Results: Of 23,361 patients identified, 12,590 (53.9%) were on FDC therapy and 10,771 (46.1%) were on LDC therapy. FDC patients had a significantly lower rate of non-persistence (67.9% vs. 73.4%, p < 0.0001) and a significantly higher rate of adherence to therapy (57.0% vs. 50.7%, p < 0.0001) when compared to LDC patients. Average time to non-persistence was significantly longer among FDC vs. LDC patients (207.1 vs. 186.3 days, p < 0.0001). After adjusting for baseline characteristics, the odds of non-persistence were 21% lower with FDC vs. LDC therapy (OR = 0.79, 95% CI = 0.74-0.85, p < 0.0001), with a 28% higher odds of adherence (OR = 1.28, 95% CI = 1.20-1.36, p < 0.0001). Differences in most secondary outcomes significantly favored FDC therapy, including total predicted monthly all-cause costs ($1008 vs. $1053; p = 0.006) and T2DM-related costs ($142 vs. $155; p < 0.001).

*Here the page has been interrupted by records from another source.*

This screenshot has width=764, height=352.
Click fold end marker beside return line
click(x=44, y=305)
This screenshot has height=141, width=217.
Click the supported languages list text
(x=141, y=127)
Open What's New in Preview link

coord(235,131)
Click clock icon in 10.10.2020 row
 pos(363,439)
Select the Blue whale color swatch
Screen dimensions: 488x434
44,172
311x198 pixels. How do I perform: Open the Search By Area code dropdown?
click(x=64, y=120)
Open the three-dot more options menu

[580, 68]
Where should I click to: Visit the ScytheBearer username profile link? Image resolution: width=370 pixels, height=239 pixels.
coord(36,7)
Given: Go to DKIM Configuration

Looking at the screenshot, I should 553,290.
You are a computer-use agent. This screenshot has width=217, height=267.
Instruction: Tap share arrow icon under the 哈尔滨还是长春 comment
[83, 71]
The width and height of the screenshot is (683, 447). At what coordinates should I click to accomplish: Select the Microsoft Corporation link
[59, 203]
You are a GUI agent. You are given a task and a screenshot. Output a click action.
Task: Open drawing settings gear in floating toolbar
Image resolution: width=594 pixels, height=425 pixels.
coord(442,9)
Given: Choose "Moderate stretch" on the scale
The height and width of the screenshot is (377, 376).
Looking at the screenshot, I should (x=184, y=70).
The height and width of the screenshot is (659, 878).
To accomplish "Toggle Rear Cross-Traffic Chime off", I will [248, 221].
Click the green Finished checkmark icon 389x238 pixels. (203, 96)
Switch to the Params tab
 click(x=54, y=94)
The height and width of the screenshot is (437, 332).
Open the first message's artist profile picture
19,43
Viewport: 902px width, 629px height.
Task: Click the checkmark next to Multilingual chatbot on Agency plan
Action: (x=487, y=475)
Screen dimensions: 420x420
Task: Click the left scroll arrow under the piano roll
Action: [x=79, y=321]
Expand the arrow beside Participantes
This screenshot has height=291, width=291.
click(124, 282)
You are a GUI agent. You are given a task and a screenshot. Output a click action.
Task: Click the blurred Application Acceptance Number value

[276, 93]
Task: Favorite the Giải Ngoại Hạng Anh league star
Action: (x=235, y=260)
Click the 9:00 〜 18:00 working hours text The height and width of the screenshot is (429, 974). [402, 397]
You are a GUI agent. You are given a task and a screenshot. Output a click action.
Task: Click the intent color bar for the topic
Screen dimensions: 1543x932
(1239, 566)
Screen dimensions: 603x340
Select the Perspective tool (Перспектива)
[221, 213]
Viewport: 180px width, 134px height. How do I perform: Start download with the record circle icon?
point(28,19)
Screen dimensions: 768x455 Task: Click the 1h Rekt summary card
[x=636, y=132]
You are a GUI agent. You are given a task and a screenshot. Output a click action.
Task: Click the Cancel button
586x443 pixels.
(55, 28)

Limitations: Cohort classification was based on prescription claims data. The lack of clinical data limits assessment of potential influencers of FDC vs. LDC decisions, residual confounding was possible, and diabetes-related medical costs only captured claims with a primary diagnosis for diabetes. The results may not be generalizable to populations such as Medicaid.

Conclusion: Management of T2DM using FDC therapies provides a compliance benefit relative to LDC therapies that may translate to reductions in healthcare utilization and costs.

Keywords: Adherence; Costs; Diabetes; Fixed dose combination; Persistence.